Alohomora · 25/07/2013 15:42

Actually, I really miss the time me and my OH worked for the same uni and could meet up on Campus for lunch/random coffee dates. We do miss each other while at work all day.

daisychain01 · 25/07/2013 15:42

We wont go down the blind alley of bereavement on this thread , but just to say, it's so not about replacement, that's a crass way of putting it.

And to say blokes go out and shack up after 6 months is the daftest thing I have ever heard and again, doesn't merit further comment other than to highlight its shallowness.

doingthesplitz · 25/07/2013 15:43

CaptainSweatPants, joyles"s?! No, I have a lot of joy, just not with the sort of people who need their "joy" to be arranged for them by Pauline in HR. Quote

Another silly comment. Lots of colleagues enjoy the odd night out together. Yes, there's always one or two tossers who make a point of doing the 'oh, I have a life' 'I'm too cool to socialise with work people' thing. They actually just come across as silly and immature.

squoosh · 25/07/2013 15:51

Daisychain01 oh do wind your neck in dear. I know someone who did indeed 'shack up' as you put it, with someone less than a year after his wife died. I'm not judging him, merely stating it as fact.

Treagues · 25/07/2013 16:02

The only person I know who had to have her partner with her at all times social, was completely desperate to somehow validate their relationship in the eyes of others.

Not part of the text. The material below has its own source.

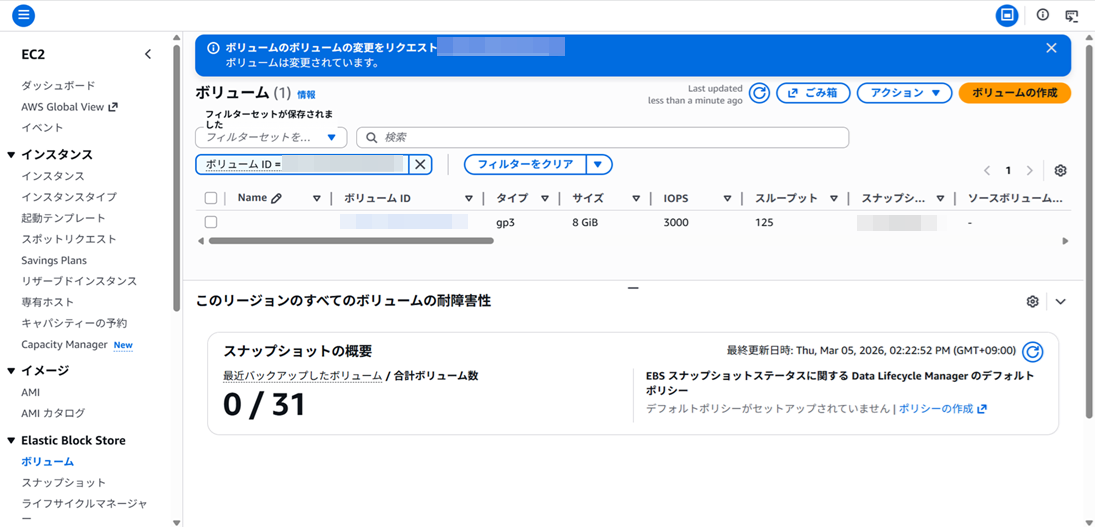The height and width of the screenshot is (527, 1095).
Task: Click the info icon in the top bar
Action: click(x=1042, y=15)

She almost never let go of him physically when he was around. Very strange. She was quite a good friend of mine and I knew all sorts of things about their relationship that made me not want him around all that much. Ah our dysfunctional twenties.

Iamnotminterested · 25/07/2013 16:10

MIL and SFIL are conjoined, I mean they litetally move together, he follows her around like a puppy. I don't think either can make a decision about ANYTHING without consulting the other.

lessonsintightropes · 25/07/2013 16:10

I cant bloody wait to get away from dh and the dcs the vast majority of the time!

[sceptical] I understand all relationships are different but if I seriously felt like this I'd think it was a problem.

raisah · 25/07/2013 16:17

I think we would end up killing each other if we were inseparable! I am surprised that we have lasted as long as we have! I love him to bits but we are very different people who need equal amounts of time together and apart to stay married.